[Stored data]
*****

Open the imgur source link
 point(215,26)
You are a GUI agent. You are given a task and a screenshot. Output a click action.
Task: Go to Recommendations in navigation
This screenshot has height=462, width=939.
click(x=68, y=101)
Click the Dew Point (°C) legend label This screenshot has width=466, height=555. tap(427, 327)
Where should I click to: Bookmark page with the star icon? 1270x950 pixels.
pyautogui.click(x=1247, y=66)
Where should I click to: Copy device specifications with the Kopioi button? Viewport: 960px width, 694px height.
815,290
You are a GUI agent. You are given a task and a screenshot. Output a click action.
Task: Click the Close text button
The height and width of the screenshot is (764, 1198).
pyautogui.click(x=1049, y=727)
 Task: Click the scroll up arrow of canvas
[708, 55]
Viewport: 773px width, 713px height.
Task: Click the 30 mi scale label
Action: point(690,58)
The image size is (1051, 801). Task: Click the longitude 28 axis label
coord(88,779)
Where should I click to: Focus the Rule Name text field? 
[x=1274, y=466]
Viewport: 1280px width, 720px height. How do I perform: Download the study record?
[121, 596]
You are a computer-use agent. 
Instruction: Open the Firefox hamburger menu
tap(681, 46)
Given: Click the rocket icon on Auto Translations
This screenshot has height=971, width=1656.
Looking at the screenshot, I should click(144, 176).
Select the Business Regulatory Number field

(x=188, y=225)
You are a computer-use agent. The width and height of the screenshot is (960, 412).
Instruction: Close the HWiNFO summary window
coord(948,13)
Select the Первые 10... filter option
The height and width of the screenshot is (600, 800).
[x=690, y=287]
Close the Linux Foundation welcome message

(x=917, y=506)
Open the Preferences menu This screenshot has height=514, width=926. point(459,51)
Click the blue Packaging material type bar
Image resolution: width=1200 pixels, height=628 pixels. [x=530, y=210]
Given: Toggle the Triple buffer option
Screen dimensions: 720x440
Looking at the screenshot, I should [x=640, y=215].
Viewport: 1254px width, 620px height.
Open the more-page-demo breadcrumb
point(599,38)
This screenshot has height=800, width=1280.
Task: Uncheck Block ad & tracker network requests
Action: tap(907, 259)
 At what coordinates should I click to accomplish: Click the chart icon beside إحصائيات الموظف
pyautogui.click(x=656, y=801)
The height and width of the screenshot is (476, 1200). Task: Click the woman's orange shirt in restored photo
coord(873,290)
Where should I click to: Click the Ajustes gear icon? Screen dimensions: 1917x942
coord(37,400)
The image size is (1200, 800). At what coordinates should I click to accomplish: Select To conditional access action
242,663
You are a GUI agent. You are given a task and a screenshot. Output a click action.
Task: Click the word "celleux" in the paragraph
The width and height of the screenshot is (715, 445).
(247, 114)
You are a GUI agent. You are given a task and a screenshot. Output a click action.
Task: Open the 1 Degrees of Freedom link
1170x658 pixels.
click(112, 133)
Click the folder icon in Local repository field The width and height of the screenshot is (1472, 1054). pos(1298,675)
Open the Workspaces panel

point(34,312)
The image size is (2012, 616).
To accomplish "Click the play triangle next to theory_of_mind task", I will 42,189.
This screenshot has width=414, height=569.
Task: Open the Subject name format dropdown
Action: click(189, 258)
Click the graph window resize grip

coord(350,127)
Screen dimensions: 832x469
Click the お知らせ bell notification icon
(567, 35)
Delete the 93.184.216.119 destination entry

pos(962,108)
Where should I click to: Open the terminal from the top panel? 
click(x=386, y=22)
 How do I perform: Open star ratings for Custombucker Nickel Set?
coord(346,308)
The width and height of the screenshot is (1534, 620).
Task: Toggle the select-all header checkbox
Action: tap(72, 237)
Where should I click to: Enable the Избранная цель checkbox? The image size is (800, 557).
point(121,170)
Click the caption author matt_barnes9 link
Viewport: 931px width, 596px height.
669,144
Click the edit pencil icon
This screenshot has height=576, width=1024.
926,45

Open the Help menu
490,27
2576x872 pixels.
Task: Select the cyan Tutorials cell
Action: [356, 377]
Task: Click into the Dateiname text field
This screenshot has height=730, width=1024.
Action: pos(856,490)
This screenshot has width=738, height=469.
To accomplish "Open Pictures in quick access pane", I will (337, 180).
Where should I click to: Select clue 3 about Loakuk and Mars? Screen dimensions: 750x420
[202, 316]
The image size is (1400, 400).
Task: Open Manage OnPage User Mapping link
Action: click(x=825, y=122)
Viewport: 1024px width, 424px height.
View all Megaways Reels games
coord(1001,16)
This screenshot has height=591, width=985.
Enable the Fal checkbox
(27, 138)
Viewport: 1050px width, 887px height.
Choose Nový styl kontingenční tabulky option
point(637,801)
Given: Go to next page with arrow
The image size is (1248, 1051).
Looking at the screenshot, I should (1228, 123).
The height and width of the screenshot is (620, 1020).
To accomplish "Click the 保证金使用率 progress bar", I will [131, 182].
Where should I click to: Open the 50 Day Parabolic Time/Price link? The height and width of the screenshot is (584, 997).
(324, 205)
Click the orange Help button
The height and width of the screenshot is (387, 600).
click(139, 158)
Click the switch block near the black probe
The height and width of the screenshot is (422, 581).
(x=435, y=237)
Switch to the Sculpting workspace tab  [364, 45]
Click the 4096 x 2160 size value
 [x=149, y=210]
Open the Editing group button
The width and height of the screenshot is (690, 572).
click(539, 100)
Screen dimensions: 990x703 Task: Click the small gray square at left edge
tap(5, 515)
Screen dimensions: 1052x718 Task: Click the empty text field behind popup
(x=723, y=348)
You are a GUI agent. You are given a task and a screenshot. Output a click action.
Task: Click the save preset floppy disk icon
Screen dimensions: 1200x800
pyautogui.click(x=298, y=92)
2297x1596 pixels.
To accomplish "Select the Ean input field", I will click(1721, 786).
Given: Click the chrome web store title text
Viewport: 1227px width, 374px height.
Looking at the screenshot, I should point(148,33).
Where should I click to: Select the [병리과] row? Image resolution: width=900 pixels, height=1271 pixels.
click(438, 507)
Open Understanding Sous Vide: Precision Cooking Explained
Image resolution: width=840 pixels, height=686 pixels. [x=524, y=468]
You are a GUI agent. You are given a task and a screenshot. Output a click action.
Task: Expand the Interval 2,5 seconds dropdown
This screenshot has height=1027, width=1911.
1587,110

*****

Work to be completed: The expected output is every line of the records in which the string "computer" appears.

Exercise solution:
You are a computer-use agent. 
You are a computer-use agent. The width and height of the screenshot is (960, 412).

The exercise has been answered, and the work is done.